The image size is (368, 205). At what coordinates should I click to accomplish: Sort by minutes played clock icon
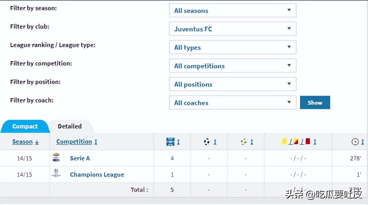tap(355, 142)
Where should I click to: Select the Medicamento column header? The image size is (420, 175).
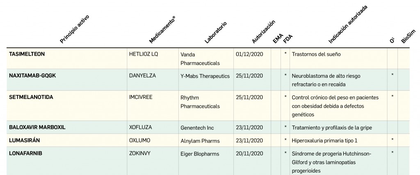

...

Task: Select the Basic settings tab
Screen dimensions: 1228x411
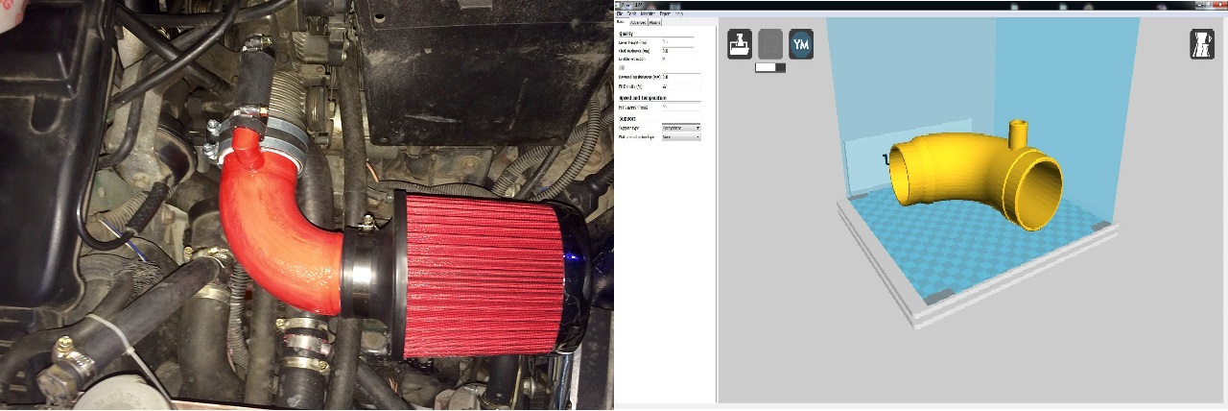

--- WHAT TO DO ---
Each line above that has the word "Select" must be copied.

--- RESPONSE TO THE EXERCISE ---
Where should I click to: Select the Medicamento column header? The image size is (420, 175).
Task: Select the Basic settings tab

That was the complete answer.